Draw the curtains and close the windows
Try blocking out as much noise and light as possible by keeping windows closed and locked. This can help to muffle the sound of fireworks. Closing your curtains or replacing them with darker/heavier ones can also help to keep out any flashes of light associated with the “bang” of fireworks.
Play some music or turn on the TV
Part of the reason dogs find fireworks scary is because of the loud crashing noises they make. The sudden bang of fireworks can be masked or diluted by keeping a radio or TV on. Playing calm music, such as classical music, not only blocks out the noise of the fireworks but may also help them to relax.
Remain calm yourself
Animals are highly perceptive creatures and often notice if their humans are behaving unusually. They naturally notice when their paw-rents are upset, frightened or stressed. Following your dog around or being overly affectionate could cause them to feel nervous or confused if they aren’t used to this behaviour. You can reassure your pet by playing with their favourite toy, for example, but try to behave as normally as possible. The more you change your behaviour, the more anxious your dog may become.

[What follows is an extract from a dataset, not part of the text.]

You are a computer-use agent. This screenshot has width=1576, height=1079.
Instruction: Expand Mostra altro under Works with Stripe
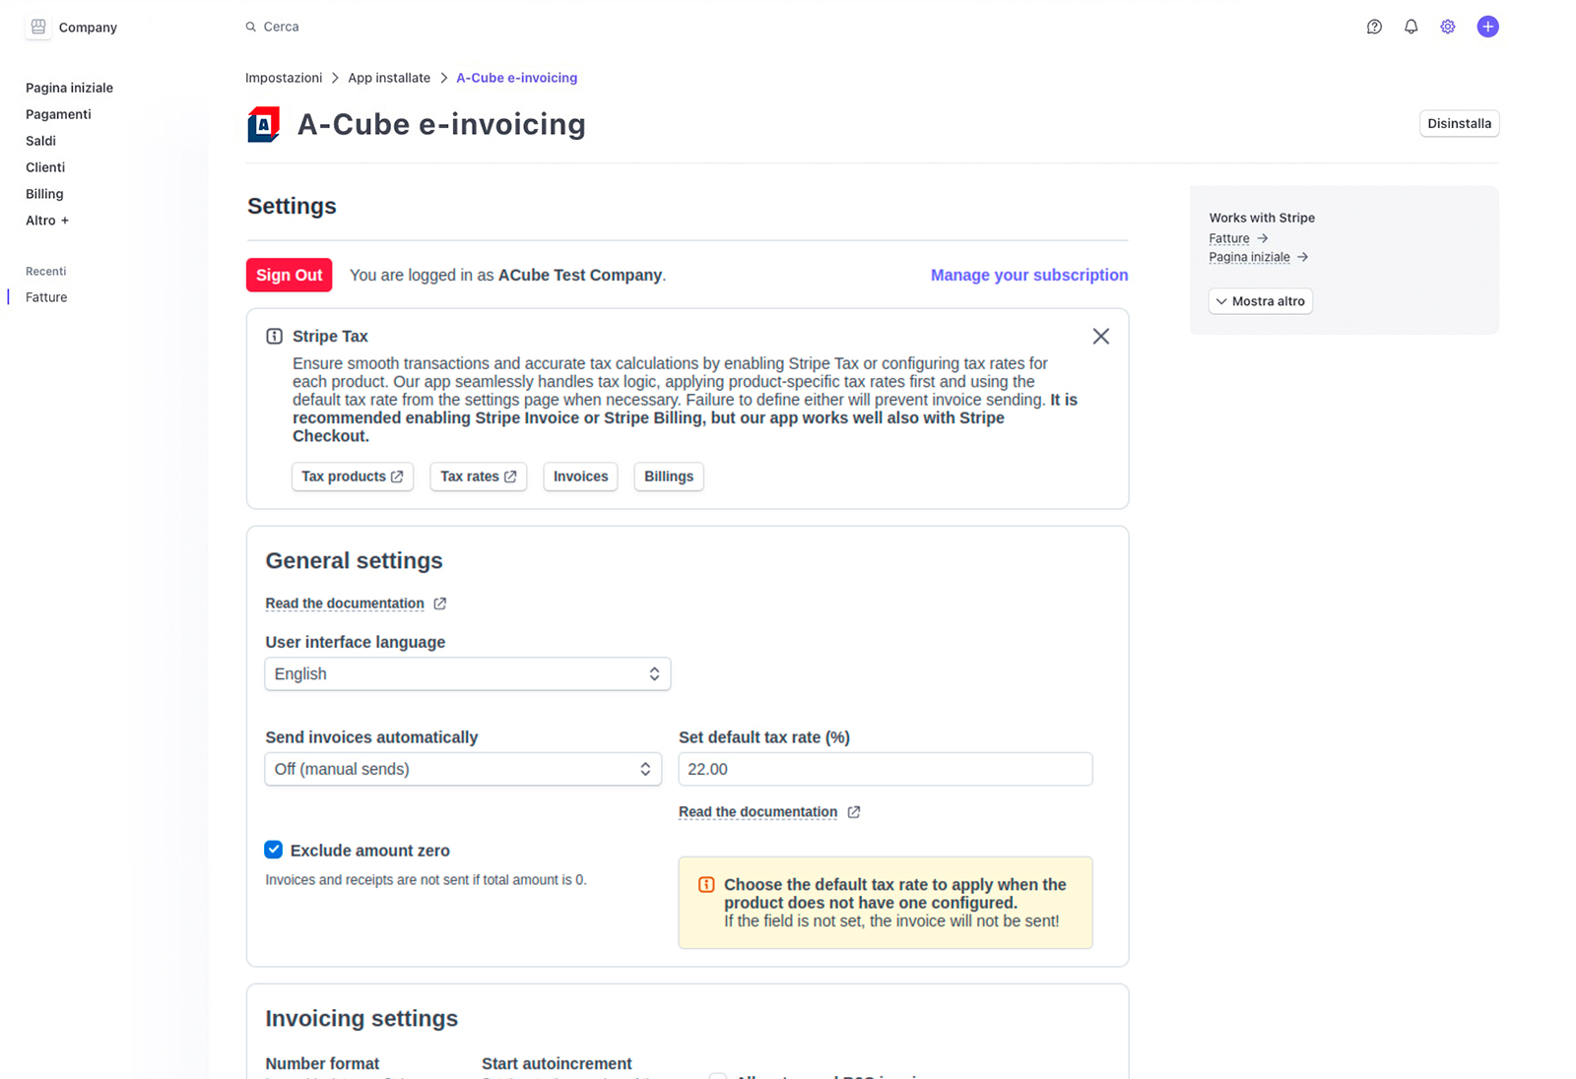(x=1260, y=300)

What to do if your dog still seems anxious
Seek advice from a vet
If these techniques don’t seem to work, or if you feel your dog may be experiencing prolonged anxiety or a change in behaviour, seek professional advice from your vet. They may be able to provide medication to help reduce your pet’s anxiety or put you in touch with a behavioural expert.
Try a calming aid
Nutritional supplements can help to calm your dog during fireworks season and all year round. Our YuMOVE Calming Care range, with scientifically backed ingredients, can help to promote calmness and reduce anxiety. It’s best to introduce a supplement in advance so your furry friend can have the best chance of staying calmer when the fireworks are lit.

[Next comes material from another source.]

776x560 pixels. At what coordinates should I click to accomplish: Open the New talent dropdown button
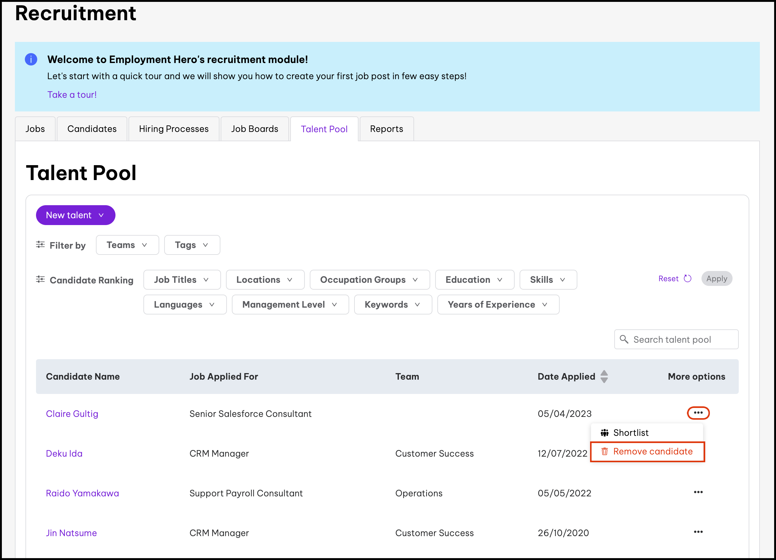(x=75, y=215)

Long-term support – 6 months+ ahead
Work with a certified Clinical Animal Behaviourist
Ideally, it’s best to think long-term and get expert advice from a certified Clinical Animal Behaviourist with up-to-date skills, knowledge and experience.
Behaviourists can be particularly helpful for dogs worried about fireworks and may have become ‘sensitised’. This means that rather than fireworks being a part of everyday life, your dog has come to associate them with feelings of fear. Unfortunately, this has a knock-on effect as the fear of firework noises can escalate into a fear of loud noises more widely. Early intervention is best to prevent the fear from potentially worsening and affecting other situations.
Behaviour therapy can support your dog with long-lasting effects. Your behaviourist is the best person to advise you with a plan tailored to your dog’s needs. Behaviour therapy teaches your dog something new about the things they fear. One technique a behaviourist might use is sound therapy – though there are other options to suit different dogs.